Meskipun begitu, jangan sampai El Dio (Sang Dewa) melakukan satu hal. Yaitu, merusak apa yang sebelumnya secara gemilang pernah dibangunnya: kejayaan Sepakbola Argentina. Jiak itu dilakukan, seluruh Argentina tak segan menghabisinya. Itulah yang terjadi pada oktober 2009. Setelah kalah diempat pertandingan Pra-Piala Dunia dan terancam tidak lolos ke Piala Dunia 2010, publik Argentina ramai-ramai menuntu Diego Maradona mundur dari kursi kepelatihannya.
Sepakbola, lebih-lebih di Negara seperti Argentina atau Brazil (yang tak memilik hal lain yang bisa dibanggakan selain permainan indah itu), adalah segala-galanya. Ditempat seperti di Argentina atau Brazil, sepakbola bukan semata permainan, apalagi sekadar alat mendapatkan kesenangan. Sepakbola adalah tujuan hidup mereka. Pada saat kehidupan sehari-hari sama sekali tak memberi harapan, maka kepada sepakbola semua asa ditumpahkan.

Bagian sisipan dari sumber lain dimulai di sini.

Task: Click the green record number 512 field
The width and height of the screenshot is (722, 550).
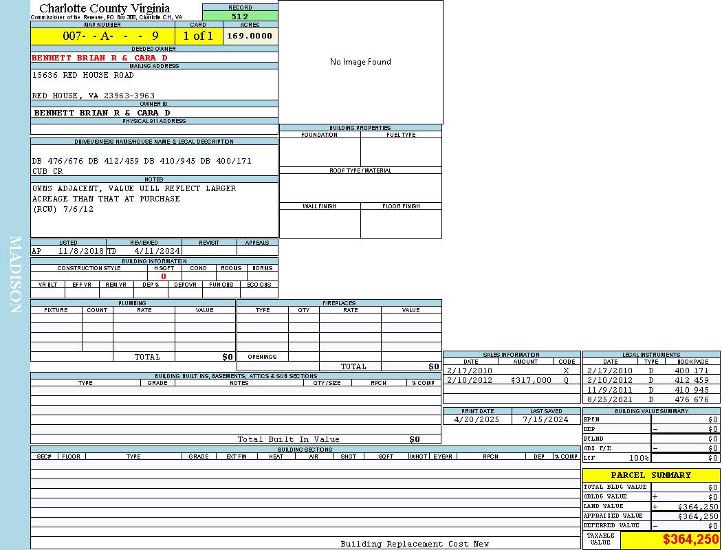Action: coord(240,17)
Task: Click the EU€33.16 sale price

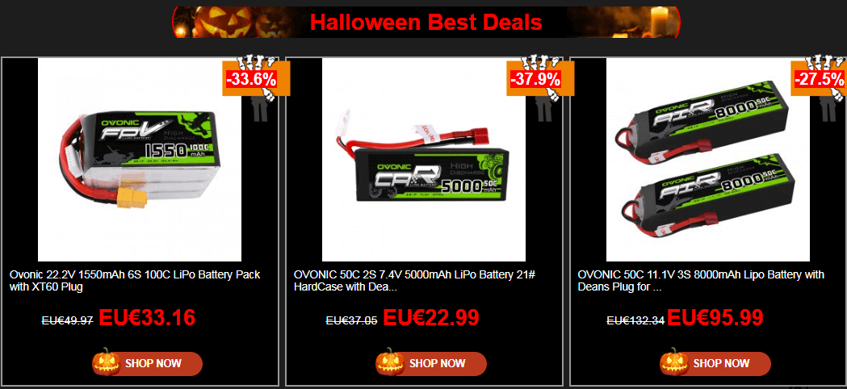Action: coord(147,318)
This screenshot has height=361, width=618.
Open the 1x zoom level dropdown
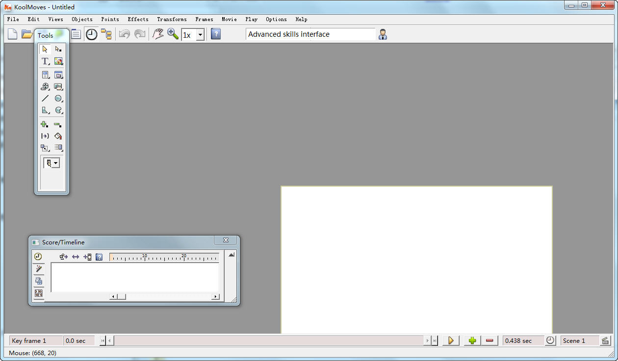click(x=200, y=35)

“Saat menang, mereka lupa segala masalah mereka. Mereka bahagia, lalu pesta pora. Namun saat mereka kalah, mereka merasa tak berguna dan merasa mereka ditakdirkan untuk gagal, tidak hanya dalam sepakbola, tapi dalam segala hal.” Alex Bellos, Penulis buku Futebol: Soccer, the Brazilian Way.
***
Sepakbola diakui telah mengalahkan lambang negara, bendera, bahasa, hingga warna kulit, untuk menjadi alat identifikasi dari sebuah kumpulan massa, atau bahkan sebuah bangsa. “Komunitas yang dibayangkan oleh berjuta-juta orang tampak jauh lebih nyata dalam sebuah tim yang terdiri atas sebelas orang.” Eric Hobsbawm, Sejarawan Kondang
Sebagai alat identifikasi sebuah kumpulan massa, apalagi massa tersebut adalah sebuah bangsa, sebelas orang menjadi bagian dari tim sepakbola menghadapi kenyataan pelik dari para pendukungnya. Pertama, mereka dituntut untuk selalu tampil sempurna. Kedua, seperti umumnya kumpulan massa, para pendukung tim sepakbola memilih berpikir sederhana.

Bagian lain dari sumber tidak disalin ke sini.